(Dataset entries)
- - -
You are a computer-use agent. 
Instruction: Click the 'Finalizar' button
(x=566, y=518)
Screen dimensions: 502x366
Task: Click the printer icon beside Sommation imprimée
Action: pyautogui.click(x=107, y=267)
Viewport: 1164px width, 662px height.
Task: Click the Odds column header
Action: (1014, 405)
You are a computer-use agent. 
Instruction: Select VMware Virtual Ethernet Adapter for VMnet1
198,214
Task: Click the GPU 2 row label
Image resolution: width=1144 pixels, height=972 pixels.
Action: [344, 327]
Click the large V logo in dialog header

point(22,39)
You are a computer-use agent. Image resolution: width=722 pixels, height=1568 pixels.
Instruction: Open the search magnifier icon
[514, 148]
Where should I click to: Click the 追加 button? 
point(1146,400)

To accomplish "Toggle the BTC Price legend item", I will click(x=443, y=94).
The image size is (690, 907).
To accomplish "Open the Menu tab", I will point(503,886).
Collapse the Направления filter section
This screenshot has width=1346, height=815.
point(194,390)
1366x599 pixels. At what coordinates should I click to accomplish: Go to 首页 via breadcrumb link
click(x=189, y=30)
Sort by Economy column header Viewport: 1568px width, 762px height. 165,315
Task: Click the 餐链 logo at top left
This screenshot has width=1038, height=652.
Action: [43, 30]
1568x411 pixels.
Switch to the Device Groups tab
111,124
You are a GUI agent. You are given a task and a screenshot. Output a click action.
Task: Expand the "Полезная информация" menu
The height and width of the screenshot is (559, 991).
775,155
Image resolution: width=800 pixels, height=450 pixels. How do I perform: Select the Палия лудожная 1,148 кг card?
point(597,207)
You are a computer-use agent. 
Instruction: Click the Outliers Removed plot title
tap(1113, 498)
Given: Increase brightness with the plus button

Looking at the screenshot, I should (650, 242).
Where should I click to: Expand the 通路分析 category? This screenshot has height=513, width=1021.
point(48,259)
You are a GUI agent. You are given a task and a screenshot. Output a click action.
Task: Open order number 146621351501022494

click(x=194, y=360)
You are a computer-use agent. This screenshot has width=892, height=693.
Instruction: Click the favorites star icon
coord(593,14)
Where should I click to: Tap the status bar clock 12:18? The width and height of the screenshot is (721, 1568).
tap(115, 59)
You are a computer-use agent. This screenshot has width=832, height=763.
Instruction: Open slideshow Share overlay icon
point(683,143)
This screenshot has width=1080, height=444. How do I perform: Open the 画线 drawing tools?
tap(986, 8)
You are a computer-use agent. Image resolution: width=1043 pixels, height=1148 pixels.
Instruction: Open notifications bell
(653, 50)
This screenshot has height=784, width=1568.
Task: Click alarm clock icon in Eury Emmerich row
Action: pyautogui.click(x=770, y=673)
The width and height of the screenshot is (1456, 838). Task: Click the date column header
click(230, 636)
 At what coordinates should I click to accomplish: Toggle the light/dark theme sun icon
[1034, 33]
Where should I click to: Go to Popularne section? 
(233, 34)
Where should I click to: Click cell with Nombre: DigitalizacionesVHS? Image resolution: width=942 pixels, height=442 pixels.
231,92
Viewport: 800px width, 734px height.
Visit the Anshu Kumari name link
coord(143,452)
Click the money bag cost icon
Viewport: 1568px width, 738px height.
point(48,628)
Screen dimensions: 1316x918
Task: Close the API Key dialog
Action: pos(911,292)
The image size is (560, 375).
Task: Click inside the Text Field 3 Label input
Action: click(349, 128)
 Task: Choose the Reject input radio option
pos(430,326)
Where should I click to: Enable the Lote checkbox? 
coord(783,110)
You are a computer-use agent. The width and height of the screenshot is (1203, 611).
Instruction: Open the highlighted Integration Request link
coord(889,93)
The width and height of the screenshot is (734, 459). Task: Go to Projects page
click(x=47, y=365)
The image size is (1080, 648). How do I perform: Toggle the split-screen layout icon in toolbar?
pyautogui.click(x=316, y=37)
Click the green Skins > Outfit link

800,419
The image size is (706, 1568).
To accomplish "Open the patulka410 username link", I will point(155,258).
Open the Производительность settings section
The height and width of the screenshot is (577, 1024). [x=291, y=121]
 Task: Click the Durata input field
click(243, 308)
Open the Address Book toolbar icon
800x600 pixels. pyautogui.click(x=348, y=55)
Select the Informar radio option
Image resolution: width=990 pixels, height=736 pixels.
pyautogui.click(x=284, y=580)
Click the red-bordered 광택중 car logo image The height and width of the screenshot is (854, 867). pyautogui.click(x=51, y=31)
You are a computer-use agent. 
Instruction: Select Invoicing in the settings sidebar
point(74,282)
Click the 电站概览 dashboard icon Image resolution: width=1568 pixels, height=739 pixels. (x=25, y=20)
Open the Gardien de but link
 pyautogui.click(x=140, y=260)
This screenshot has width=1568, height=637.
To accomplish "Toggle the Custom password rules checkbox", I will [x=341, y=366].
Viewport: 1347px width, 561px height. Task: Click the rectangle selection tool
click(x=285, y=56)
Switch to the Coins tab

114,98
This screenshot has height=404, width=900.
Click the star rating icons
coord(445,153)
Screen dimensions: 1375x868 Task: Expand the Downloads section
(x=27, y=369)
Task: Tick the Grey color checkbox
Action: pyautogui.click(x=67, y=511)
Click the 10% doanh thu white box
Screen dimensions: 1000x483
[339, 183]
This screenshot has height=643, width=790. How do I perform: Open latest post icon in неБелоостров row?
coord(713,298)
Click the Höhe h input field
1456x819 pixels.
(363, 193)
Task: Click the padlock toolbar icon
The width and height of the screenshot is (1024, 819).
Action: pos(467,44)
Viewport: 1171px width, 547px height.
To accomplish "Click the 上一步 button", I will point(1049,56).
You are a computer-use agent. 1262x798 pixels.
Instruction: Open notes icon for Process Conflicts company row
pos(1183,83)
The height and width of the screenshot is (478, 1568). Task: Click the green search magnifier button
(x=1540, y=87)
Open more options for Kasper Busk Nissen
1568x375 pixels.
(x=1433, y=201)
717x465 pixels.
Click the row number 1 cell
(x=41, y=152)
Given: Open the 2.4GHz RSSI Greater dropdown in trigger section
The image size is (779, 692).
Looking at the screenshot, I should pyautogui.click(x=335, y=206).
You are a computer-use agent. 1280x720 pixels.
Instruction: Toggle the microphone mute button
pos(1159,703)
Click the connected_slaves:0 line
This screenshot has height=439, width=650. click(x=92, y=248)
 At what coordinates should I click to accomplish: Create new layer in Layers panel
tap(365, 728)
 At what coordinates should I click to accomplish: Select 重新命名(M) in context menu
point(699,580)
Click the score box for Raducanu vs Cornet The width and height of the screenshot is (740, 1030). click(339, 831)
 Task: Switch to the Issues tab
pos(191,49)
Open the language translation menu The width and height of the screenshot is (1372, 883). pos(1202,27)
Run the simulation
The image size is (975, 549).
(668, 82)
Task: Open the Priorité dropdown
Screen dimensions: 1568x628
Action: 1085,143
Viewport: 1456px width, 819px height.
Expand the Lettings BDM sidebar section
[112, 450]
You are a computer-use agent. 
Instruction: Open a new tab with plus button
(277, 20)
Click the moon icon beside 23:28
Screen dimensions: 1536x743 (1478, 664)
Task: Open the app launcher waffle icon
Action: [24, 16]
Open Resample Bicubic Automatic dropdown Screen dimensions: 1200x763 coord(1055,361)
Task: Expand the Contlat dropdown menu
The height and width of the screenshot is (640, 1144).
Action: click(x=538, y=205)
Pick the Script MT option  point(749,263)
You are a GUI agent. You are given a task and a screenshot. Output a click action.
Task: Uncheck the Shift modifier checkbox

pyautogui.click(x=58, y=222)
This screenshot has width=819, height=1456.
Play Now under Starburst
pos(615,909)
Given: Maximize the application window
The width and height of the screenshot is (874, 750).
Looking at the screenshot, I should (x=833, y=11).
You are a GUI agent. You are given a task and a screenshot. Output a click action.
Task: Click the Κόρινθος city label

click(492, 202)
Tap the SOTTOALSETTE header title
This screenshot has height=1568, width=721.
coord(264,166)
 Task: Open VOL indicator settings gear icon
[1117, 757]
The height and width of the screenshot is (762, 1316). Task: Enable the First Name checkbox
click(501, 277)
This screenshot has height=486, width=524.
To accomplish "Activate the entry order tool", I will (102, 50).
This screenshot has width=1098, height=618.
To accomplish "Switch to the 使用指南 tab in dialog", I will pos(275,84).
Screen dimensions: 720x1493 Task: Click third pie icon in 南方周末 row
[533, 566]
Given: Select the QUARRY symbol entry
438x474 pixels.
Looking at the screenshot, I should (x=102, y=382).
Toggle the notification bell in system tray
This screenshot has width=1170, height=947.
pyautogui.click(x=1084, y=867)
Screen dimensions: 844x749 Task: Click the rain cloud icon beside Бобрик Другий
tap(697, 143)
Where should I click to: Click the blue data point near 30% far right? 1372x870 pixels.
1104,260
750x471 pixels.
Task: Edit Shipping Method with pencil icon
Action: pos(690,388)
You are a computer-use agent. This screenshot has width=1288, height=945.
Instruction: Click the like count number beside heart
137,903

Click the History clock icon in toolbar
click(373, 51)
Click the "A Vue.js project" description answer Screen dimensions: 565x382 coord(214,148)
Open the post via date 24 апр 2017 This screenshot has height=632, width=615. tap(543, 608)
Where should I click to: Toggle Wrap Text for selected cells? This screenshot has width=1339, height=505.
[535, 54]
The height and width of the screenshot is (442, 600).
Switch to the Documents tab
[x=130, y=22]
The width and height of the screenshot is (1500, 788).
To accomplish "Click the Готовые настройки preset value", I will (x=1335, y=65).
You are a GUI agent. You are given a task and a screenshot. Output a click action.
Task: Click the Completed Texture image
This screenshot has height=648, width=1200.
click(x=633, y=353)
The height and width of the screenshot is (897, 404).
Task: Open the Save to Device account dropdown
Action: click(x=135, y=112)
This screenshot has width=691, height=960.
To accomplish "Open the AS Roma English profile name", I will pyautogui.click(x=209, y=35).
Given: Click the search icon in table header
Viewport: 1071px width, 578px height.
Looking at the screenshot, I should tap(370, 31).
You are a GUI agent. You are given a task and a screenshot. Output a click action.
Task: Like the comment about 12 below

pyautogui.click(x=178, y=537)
- - -
Which lines of the entries above contain the string "entry"? Copy each one.

● EXERCISE ANSWER:
To accomplish "Activate the entry order tool", I will (102, 50).
Given: Select the QUARRY symbol entry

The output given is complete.